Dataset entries

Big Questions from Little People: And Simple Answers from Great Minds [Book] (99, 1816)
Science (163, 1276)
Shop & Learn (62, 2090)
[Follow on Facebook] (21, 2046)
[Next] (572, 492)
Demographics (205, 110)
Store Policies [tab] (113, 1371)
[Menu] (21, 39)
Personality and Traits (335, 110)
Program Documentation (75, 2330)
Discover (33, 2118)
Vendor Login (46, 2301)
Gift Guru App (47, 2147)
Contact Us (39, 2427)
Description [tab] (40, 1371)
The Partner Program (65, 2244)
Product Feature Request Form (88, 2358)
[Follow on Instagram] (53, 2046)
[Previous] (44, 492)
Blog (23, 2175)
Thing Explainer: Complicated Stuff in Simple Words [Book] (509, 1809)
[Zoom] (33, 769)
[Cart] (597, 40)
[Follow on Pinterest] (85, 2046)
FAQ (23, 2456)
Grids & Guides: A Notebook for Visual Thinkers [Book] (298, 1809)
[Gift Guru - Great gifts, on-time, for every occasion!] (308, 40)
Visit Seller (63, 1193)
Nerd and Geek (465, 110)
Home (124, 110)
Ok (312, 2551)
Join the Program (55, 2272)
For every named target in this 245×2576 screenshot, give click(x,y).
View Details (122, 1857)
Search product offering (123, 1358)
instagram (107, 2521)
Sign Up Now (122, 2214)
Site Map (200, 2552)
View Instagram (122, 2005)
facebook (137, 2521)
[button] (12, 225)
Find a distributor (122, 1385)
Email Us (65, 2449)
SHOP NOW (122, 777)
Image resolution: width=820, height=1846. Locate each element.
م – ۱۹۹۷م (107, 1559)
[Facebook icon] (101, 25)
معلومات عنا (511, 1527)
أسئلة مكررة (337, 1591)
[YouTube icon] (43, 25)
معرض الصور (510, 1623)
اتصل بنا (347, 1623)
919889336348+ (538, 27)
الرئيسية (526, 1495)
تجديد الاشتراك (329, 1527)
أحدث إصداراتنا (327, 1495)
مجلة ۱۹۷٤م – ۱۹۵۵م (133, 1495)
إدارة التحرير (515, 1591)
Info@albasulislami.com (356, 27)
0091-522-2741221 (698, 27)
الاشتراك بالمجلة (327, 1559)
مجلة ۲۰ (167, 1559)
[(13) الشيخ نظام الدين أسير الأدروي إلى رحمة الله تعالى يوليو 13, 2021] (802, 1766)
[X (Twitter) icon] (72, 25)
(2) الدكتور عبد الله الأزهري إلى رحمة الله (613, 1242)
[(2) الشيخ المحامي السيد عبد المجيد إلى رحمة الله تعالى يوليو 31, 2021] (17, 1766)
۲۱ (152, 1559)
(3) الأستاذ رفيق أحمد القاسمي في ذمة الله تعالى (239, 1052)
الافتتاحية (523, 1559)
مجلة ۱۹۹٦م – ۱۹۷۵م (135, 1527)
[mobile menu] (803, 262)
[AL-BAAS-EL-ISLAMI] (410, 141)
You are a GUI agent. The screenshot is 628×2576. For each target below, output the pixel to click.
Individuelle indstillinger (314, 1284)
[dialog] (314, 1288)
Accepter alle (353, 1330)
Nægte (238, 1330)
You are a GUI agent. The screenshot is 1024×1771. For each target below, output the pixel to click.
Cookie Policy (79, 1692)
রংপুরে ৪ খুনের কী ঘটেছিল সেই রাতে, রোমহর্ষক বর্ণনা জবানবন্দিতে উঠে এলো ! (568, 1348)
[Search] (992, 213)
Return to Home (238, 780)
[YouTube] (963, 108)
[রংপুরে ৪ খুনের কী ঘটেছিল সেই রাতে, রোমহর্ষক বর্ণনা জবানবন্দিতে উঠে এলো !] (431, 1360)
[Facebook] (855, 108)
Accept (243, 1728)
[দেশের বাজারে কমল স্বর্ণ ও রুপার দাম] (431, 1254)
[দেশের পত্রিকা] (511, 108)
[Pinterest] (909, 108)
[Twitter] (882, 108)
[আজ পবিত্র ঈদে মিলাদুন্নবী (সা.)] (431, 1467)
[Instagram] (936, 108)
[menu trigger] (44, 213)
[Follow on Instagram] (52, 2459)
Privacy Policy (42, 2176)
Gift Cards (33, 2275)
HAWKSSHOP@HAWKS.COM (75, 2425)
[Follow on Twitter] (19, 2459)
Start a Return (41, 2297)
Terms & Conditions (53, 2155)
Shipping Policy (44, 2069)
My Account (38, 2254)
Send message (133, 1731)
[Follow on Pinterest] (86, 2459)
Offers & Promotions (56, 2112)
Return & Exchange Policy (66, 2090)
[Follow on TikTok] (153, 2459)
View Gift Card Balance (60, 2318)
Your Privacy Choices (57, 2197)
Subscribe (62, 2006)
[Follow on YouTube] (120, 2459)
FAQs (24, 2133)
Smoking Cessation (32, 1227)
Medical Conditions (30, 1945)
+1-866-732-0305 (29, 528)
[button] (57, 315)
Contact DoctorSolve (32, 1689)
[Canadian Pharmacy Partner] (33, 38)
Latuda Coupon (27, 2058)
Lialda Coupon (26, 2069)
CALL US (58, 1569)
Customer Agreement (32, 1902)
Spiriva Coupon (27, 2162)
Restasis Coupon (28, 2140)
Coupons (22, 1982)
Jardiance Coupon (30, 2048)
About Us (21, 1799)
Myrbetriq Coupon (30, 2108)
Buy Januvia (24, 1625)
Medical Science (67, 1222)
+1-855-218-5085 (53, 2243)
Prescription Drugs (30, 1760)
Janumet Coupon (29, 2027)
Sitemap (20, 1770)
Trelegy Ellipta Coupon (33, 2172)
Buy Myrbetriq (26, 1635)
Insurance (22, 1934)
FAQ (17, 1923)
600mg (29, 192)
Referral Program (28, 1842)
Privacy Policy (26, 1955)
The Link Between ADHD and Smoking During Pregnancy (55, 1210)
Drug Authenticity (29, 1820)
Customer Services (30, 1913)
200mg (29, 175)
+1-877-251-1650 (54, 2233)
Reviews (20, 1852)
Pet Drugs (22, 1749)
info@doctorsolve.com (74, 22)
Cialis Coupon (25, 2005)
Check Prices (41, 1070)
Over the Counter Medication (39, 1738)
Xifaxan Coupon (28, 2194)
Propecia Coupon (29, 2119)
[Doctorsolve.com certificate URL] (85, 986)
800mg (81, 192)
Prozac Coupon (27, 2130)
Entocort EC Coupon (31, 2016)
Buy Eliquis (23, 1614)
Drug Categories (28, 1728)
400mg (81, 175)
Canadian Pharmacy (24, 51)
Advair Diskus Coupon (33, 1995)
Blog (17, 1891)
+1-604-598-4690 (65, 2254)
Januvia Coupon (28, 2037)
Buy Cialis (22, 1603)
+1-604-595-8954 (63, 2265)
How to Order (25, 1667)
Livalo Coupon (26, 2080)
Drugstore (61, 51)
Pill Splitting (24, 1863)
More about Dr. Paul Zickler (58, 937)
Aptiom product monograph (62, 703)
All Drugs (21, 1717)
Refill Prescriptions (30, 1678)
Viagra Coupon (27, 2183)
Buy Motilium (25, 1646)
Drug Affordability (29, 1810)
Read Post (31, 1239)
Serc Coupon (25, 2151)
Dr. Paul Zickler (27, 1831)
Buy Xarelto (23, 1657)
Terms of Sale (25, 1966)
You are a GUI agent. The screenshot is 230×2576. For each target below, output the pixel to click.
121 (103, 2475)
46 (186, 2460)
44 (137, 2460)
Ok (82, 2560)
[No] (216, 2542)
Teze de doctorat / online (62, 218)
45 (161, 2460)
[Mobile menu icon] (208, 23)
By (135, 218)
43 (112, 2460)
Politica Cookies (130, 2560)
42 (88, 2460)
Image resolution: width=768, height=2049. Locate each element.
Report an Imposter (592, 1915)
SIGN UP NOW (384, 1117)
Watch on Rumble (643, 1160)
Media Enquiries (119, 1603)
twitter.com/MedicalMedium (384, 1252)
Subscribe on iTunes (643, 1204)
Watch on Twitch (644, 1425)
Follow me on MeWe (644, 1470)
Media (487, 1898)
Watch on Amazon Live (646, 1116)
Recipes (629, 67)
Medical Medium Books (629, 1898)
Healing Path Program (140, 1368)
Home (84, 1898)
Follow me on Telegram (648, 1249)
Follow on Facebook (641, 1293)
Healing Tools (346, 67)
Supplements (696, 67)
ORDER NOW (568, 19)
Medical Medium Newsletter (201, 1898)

● DESCRIPTION OF THE TASK:
Please write out, exactly as they appear, the lines from the line containing "121 (103, 2475)" through the last line of the records above, both included.

● THE ANSWER:
121 (103, 2475)
46 (186, 2460)
44 (137, 2460)
Ok (82, 2560)
[No] (216, 2542)
Teze de doctorat / online (62, 218)
45 (161, 2460)
[Mobile menu icon] (208, 23)
By (135, 218)
43 (112, 2460)
Politica Cookies (130, 2560)
42 (88, 2460)
Image resolution: width=768, height=2049. Locate each element.
Report an Imposter (592, 1915)
SIGN UP NOW (384, 1117)
Watch on Rumble (643, 1160)
Media Enquiries (119, 1603)
twitter.com/MedicalMedium (384, 1252)
Subscribe on iTunes (643, 1204)
Watch on Twitch (644, 1425)
Follow me on MeWe (644, 1470)
Media (487, 1898)
Watch on Amazon Live (646, 1116)
Recipes (629, 67)
Medical Medium Books (629, 1898)
Healing Path Program (140, 1368)
Home (84, 1898)
Follow me on Telegram (648, 1249)
Follow on Facebook (641, 1293)
Healing Tools (346, 67)
Supplements (696, 67)
ORDER NOW (568, 19)
Medical Medium Newsletter (201, 1898)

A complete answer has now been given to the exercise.